📓 Cabinet of Ideas

Micro Libraries Need to Die Already Ben Visness

Micro-libraries need to die already | Ben Visness #

Excerpt #

Somehow people are still putting tiny libraries on npm, and it really needs to stop.


August 18, 2024

It is the year 2024. It has been eight years since left-pad first made people realize that, hey, maybe it’s not a great idea to outsource trivial functionality to random people on the internet.

But in the year 2024, I still see some people arguing that actually, micro-libraries are good, and we should do more of them. We should make packages smaller and use even more dependencies. The problem with npm is really that we just haven’t made the packages small enough yet.

This is so unbelievably wrong that it should not even be up for debate. But because there is a debate regardless, someone needs to exhaustively and painfully explain why bad practices are bad.

Here is my thesis: Micro-libraries should never be used. They should either be copy-pasted into your codebase, or not used at all.

However, my actual goal with this article is to break down the way I think about the costs and benefits of dependencies. I won’t be quantifying these costs and benefits, but I hope that by explaining the way I think about dependencies, it will be clear why I think micro-libraries are all downside and no upside.

Costs and benefits #

Everyone knows that programming is all about tradeoffs. You gotta use the right tool for the job, you know?

Well, you can’t make a reasonable tradeoff unless you can actually articulate the costs and benefits. So let’s examine the pros and cons of libraries in general, starting with the benefits:

  • It saves development time. This is the most obvious benefit of a library, especially if the problem it solves is complicated.
  • The code is (hopefully) more robust.
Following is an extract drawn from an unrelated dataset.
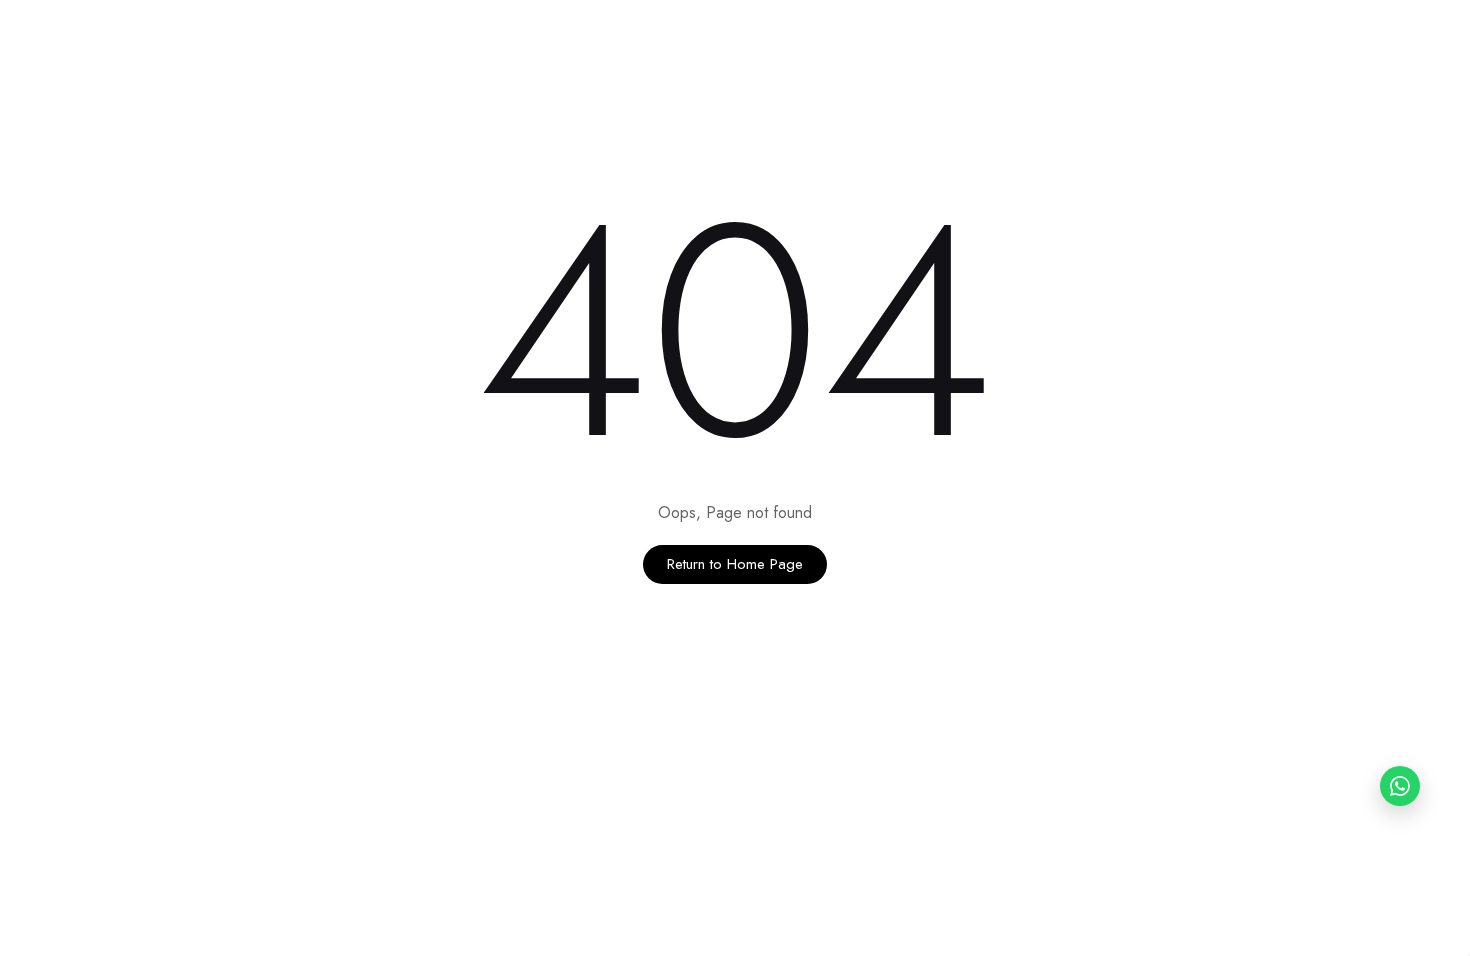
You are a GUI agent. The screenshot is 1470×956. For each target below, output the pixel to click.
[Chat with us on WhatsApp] (1400, 786)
Library authors have presumably thought a lot about the problem, and if their implementation is mature, it might handle more edge cases and subtle pitfalls. Their implementation may also be more “future-proof”, anticipating future use cases. This property is strongest when the library has lots of users—it may not be good, but it is less likely to be wrong.
  • You can upgrade to get features, bug fixes, or security updates. This extends the first point: not only do other people write the code for you, but other people maintain it for you. In the best case, an upgrade can simply make your life better without breaking compatibility.

That’s about it for benefits. Unfortunately, there are also many costs associated with dependencies—more than most people account for:

  • The library may be a bad fit for your problem. This often cancels out the primary benefit of libraries. No, you don’t have to write the code, but you do have to adapt your problem to fit the library, and adapt the library’s results to fit your app again. This cost can be very extreme!
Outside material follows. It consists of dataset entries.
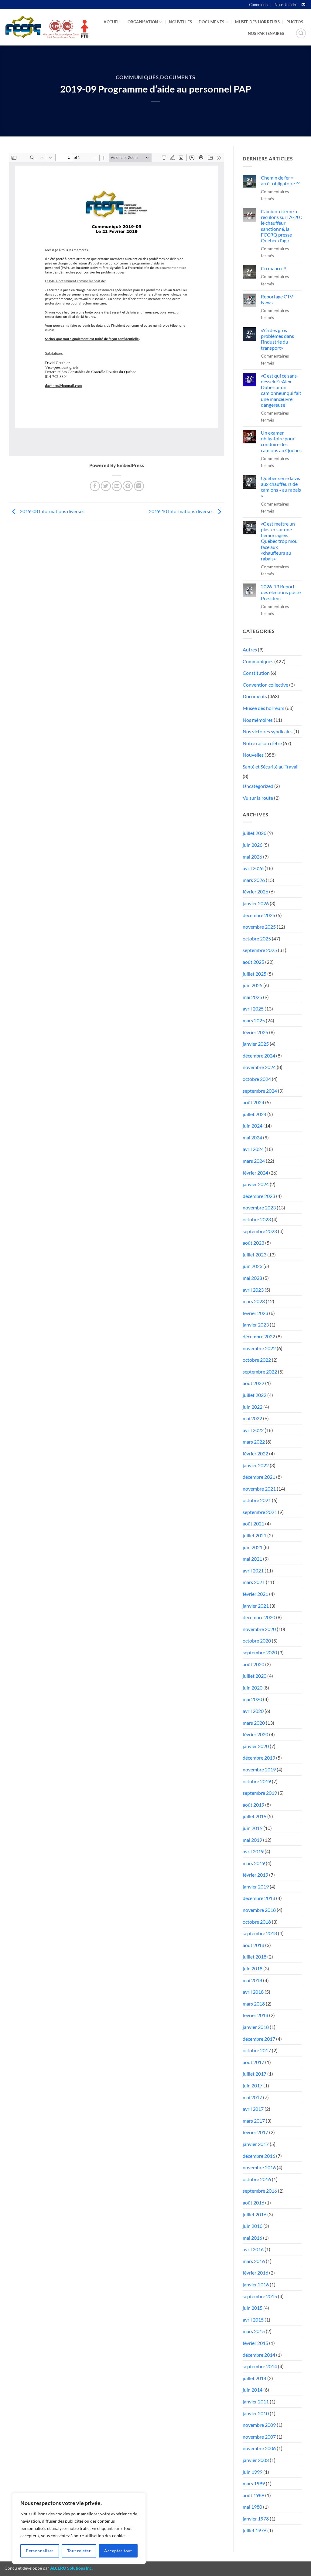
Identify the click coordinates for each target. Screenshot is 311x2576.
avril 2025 (253, 1008)
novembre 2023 (259, 1207)
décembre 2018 (259, 1898)
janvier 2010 (256, 2413)
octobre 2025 (257, 938)
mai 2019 (252, 1840)
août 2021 (253, 1523)
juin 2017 (252, 2085)
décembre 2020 (259, 1617)
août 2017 (253, 2062)
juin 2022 (252, 1407)
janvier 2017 (256, 2144)
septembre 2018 (260, 1933)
    For example, at my last job, we tried using Amazon’s Simple Notification Service to send push notifications to both iOS and Android devices. In theory, we could have saved time by targeting just one API instead of two. But after juggling AWS auth and device registration and SQS queues and SNS topics and API incompatibilities, it turned out to be much easier to just target the Apple and Google push APIs directly.

  • The library may be poorly written. Programmers typically assume that library code is higher-quality than their code. This is often just not true. Any random person can publish an npm package, and many npm packages are just bad. This is even true of very popular packages; the correlation between popularity and quality is extremely weak.

    Using libraries also often results in performance penalties, even when “well-written”. Libraries are for everyone, therefore they are optimized for no one.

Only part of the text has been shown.